■ Task details: A verbatim copy of the whole listing is what is needed.

■ Records:

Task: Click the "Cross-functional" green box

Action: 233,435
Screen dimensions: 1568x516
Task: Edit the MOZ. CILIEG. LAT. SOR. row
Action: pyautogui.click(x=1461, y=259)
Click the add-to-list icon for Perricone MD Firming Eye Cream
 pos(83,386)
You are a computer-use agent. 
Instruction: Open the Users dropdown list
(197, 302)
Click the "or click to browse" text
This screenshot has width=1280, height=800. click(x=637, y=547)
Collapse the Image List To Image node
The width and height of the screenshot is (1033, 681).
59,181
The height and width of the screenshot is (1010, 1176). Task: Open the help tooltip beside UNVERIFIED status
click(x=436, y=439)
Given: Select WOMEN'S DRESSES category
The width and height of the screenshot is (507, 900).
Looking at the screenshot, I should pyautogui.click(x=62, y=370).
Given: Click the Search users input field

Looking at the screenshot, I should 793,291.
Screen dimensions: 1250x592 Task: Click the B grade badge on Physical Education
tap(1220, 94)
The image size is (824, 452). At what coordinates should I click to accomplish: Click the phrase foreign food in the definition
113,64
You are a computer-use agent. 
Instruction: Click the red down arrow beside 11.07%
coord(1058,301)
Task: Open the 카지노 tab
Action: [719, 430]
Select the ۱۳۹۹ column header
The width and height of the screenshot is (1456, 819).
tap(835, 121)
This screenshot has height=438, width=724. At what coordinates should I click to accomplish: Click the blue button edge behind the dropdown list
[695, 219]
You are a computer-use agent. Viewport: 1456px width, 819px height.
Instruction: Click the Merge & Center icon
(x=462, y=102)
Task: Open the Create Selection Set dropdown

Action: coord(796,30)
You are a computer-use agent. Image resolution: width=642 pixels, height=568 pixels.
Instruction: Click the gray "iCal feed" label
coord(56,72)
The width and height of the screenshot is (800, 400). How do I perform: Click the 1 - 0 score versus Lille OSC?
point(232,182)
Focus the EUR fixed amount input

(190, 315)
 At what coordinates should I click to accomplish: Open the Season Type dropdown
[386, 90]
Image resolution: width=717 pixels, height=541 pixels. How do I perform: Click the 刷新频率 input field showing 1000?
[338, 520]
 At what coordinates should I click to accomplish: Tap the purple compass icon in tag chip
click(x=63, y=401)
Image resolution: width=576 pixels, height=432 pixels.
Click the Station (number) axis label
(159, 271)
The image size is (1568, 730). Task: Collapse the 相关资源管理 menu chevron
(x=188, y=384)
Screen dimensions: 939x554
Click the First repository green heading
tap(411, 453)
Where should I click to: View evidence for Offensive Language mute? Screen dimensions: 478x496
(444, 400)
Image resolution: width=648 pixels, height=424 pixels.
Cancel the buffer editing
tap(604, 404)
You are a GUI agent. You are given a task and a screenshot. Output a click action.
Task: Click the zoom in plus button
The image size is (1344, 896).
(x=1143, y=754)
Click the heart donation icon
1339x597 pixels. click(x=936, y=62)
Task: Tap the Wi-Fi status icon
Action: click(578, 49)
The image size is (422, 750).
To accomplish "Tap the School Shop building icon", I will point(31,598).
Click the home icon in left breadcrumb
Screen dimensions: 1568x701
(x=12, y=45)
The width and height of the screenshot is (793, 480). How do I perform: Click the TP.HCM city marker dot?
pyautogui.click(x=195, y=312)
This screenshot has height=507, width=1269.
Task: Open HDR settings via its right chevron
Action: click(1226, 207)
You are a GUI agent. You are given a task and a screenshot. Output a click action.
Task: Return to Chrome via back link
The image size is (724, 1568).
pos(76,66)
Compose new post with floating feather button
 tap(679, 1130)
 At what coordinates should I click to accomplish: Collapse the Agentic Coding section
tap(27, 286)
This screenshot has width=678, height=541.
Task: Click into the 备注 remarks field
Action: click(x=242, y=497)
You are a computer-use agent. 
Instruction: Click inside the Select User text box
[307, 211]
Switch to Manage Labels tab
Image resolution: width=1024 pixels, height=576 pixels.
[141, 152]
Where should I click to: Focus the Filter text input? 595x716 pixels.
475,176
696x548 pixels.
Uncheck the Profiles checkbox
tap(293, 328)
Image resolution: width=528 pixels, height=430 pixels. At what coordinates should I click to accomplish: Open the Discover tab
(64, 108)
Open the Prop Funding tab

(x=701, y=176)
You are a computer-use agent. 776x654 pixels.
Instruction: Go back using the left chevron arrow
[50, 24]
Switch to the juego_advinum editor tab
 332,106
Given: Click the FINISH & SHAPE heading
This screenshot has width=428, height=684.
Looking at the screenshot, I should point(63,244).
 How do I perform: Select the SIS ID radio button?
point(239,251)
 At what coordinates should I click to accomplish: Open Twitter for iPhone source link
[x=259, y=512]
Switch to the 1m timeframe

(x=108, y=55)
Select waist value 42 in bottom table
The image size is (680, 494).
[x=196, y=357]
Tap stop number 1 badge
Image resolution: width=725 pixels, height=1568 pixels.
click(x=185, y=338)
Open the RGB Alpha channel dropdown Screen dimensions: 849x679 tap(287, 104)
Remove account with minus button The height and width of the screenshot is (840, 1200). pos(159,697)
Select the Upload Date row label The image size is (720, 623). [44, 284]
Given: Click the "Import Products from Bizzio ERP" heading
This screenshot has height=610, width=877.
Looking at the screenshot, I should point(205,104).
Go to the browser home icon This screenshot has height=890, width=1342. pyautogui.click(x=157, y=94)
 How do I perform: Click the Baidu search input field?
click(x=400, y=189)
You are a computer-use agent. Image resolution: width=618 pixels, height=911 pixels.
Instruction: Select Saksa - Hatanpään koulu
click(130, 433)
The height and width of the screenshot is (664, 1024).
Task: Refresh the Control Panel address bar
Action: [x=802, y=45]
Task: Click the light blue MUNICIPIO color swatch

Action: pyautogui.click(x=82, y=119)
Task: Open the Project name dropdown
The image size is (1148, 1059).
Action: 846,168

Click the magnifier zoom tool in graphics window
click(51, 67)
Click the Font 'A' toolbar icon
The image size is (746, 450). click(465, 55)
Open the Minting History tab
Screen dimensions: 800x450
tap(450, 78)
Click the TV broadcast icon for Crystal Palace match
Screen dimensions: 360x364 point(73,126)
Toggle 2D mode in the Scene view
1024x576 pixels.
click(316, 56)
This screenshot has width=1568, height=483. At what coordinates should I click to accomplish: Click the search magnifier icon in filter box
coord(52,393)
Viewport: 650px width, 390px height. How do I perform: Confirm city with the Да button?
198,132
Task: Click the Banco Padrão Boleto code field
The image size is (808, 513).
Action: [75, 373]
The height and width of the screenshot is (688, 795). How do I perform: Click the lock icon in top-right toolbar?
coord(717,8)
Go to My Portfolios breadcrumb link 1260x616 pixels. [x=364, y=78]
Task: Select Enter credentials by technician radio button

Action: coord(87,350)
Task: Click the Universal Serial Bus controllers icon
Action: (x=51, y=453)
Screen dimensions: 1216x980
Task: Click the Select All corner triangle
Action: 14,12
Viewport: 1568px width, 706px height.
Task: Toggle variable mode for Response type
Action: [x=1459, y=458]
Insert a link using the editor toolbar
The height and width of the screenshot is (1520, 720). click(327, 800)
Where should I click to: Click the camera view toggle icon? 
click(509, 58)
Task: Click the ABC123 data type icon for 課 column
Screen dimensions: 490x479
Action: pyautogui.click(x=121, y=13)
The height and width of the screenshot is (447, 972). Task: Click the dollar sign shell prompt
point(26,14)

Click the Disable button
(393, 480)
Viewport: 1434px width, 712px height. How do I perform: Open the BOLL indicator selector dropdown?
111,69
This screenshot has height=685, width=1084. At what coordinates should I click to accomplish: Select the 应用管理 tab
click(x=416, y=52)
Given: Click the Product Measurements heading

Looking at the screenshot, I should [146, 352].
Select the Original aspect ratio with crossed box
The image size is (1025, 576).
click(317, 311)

■ Result below:
Task: Click the "Cross-functional" green box

Action: 233,435
Screen dimensions: 1568x516
Task: Edit the MOZ. CILIEG. LAT. SOR. row
Action: pyautogui.click(x=1461, y=259)
Click the add-to-list icon for Perricone MD Firming Eye Cream
 pos(83,386)
You are a computer-use agent. 
Instruction: Open the Users dropdown list
(197, 302)
Click the "or click to browse" text
This screenshot has width=1280, height=800. click(x=637, y=547)
Collapse the Image List To Image node
The width and height of the screenshot is (1033, 681).
59,181
The height and width of the screenshot is (1010, 1176). Task: Open the help tooltip beside UNVERIFIED status
click(x=436, y=439)
Given: Select WOMEN'S DRESSES category
The width and height of the screenshot is (507, 900).
Looking at the screenshot, I should pyautogui.click(x=62, y=370).
Given: Click the Search users input field

Looking at the screenshot, I should 793,291.
Screen dimensions: 1250x592 Task: Click the B grade badge on Physical Education
tap(1220, 94)
The image size is (824, 452). At what coordinates should I click to accomplish: Click the phrase foreign food in the definition
113,64
You are a computer-use agent. 
Instruction: Click the red down arrow beside 11.07%
coord(1058,301)
Task: Open the 카지노 tab
Action: [719, 430]
Select the ۱۳۹۹ column header
The width and height of the screenshot is (1456, 819).
tap(835, 121)
This screenshot has height=438, width=724. At what coordinates should I click to accomplish: Click the blue button edge behind the dropdown list
[695, 219]
You are a computer-use agent. Viewport: 1456px width, 819px height.
Instruction: Click the Merge & Center icon
(x=462, y=102)
Task: Open the Create Selection Set dropdown

Action: coord(796,30)
You are a computer-use agent. Image resolution: width=642 pixels, height=568 pixels.
Instruction: Click the gray "iCal feed" label
coord(56,72)
The width and height of the screenshot is (800, 400). How do I perform: Click the 1 - 0 score versus Lille OSC?
point(232,182)
Focus the EUR fixed amount input

(190, 315)
 At what coordinates should I click to accomplish: Open the Season Type dropdown
[386, 90]
Image resolution: width=717 pixels, height=541 pixels. How do I perform: Click the 刷新频率 input field showing 1000?
[338, 520]
 At what coordinates should I click to accomplish: Tap the purple compass icon in tag chip
click(x=63, y=401)
Image resolution: width=576 pixels, height=432 pixels.
Click the Station (number) axis label
(159, 271)
The image size is (1568, 730). Task: Collapse the 相关资源管理 menu chevron
(x=188, y=384)
Screen dimensions: 939x554
Click the First repository green heading
tap(411, 453)
Where should I click to: View evidence for Offensive Language mute? Screen dimensions: 478x496
(444, 400)
Image resolution: width=648 pixels, height=424 pixels.
Cancel the buffer editing
tap(604, 404)
You are a GUI agent. You are given a task and a screenshot. Output a click action.
Task: Click the zoom in plus button
The image size is (1344, 896).
(x=1143, y=754)
Click the heart donation icon
1339x597 pixels. click(x=936, y=62)
Task: Tap the Wi-Fi status icon
Action: click(578, 49)
The image size is (422, 750).
To accomplish "Tap the School Shop building icon", I will point(31,598).
Click the home icon in left breadcrumb
Screen dimensions: 1568x701
(x=12, y=45)
The width and height of the screenshot is (793, 480). How do I perform: Click the TP.HCM city marker dot?
pyautogui.click(x=195, y=312)
This screenshot has height=507, width=1269.
Task: Open HDR settings via its right chevron
Action: click(1226, 207)
You are a GUI agent. You are given a task and a screenshot. Output a click action.
Task: Return to Chrome via back link
The image size is (724, 1568).
pos(76,66)
Compose new post with floating feather button
 tap(679, 1130)
 At what coordinates should I click to accomplish: Collapse the Agentic Coding section
tap(27, 286)
This screenshot has width=678, height=541.
Task: Click into the 备注 remarks field
Action: click(x=242, y=497)
You are a computer-use agent. 
Instruction: Click inside the Select User text box
[307, 211]
Switch to Manage Labels tab
Image resolution: width=1024 pixels, height=576 pixels.
[141, 152]
Where should I click to: Focus the Filter text input? 595x716 pixels.
475,176
696x548 pixels.
Uncheck the Profiles checkbox
tap(293, 328)
Image resolution: width=528 pixels, height=430 pixels. At what coordinates should I click to accomplish: Open the Discover tab
(64, 108)
Open the Prop Funding tab

(x=701, y=176)
You are a computer-use agent. 776x654 pixels.
Instruction: Go back using the left chevron arrow
[50, 24]
Switch to the juego_advinum editor tab
 332,106
Given: Click the FINISH & SHAPE heading
This screenshot has width=428, height=684.
Looking at the screenshot, I should point(63,244).
 How do I perform: Select the SIS ID radio button?
point(239,251)
 At what coordinates should I click to accomplish: Open Twitter for iPhone source link
[x=259, y=512]
Switch to the 1m timeframe

(x=108, y=55)
Select waist value 42 in bottom table
The image size is (680, 494).
[x=196, y=357]
Tap stop number 1 badge
Image resolution: width=725 pixels, height=1568 pixels.
click(x=185, y=338)
Open the RGB Alpha channel dropdown Screen dimensions: 849x679 tap(287, 104)
Remove account with minus button The height and width of the screenshot is (840, 1200). pos(159,697)
Select the Upload Date row label The image size is (720, 623). [44, 284]
Given: Click the "Import Products from Bizzio ERP" heading
This screenshot has height=610, width=877.
Looking at the screenshot, I should point(205,104).
Go to the browser home icon This screenshot has height=890, width=1342. pyautogui.click(x=157, y=94)
 How do I perform: Click the Baidu search input field?
click(x=400, y=189)
You are a computer-use agent. Image resolution: width=618 pixels, height=911 pixels.
Instruction: Select Saksa - Hatanpään koulu
click(130, 433)
The height and width of the screenshot is (664, 1024).
Task: Refresh the Control Panel address bar
Action: [x=802, y=45]
Task: Click the light blue MUNICIPIO color swatch

Action: pyautogui.click(x=82, y=119)
Task: Open the Project name dropdown
The image size is (1148, 1059).
Action: 846,168

Click the magnifier zoom tool in graphics window
click(51, 67)
Click the Font 'A' toolbar icon
The image size is (746, 450). click(465, 55)
Open the Minting History tab
Screen dimensions: 800x450
tap(450, 78)
Click the TV broadcast icon for Crystal Palace match
Screen dimensions: 360x364 point(73,126)
Toggle 2D mode in the Scene view
1024x576 pixels.
click(316, 56)
This screenshot has width=1568, height=483. At what coordinates should I click to accomplish: Click the search magnifier icon in filter box
coord(52,393)
Viewport: 650px width, 390px height. How do I perform: Confirm city with the Да button?
198,132
Task: Click the Banco Padrão Boleto code field
The image size is (808, 513).
Action: [75, 373]
The height and width of the screenshot is (688, 795). How do I perform: Click the lock icon in top-right toolbar?
coord(717,8)
Go to My Portfolios breadcrumb link 1260x616 pixels. [x=364, y=78]
Task: Select Enter credentials by technician radio button

Action: coord(87,350)
Task: Click the Universal Serial Bus controllers icon
Action: (x=51, y=453)
Screen dimensions: 1216x980
Task: Click the Select All corner triangle
Action: 14,12
Viewport: 1568px width, 706px height.
Task: Toggle variable mode for Response type
Action: [x=1459, y=458]
Insert a link using the editor toolbar
The height and width of the screenshot is (1520, 720). click(327, 800)
Where should I click to: Click the camera view toggle icon? 
click(509, 58)
Task: Click the ABC123 data type icon for 課 column
Screen dimensions: 490x479
Action: pyautogui.click(x=121, y=13)
The height and width of the screenshot is (447, 972). Task: Click the dollar sign shell prompt
point(26,14)

Click the Disable button
(393, 480)
Viewport: 1434px width, 712px height. How do I perform: Open the BOLL indicator selector dropdown?
111,69
This screenshot has height=685, width=1084. At what coordinates should I click to accomplish: Select the 应用管理 tab
click(x=416, y=52)
Given: Click the Product Measurements heading

Looking at the screenshot, I should [146, 352].
Select the Original aspect ratio with crossed box
The image size is (1025, 576).
click(317, 311)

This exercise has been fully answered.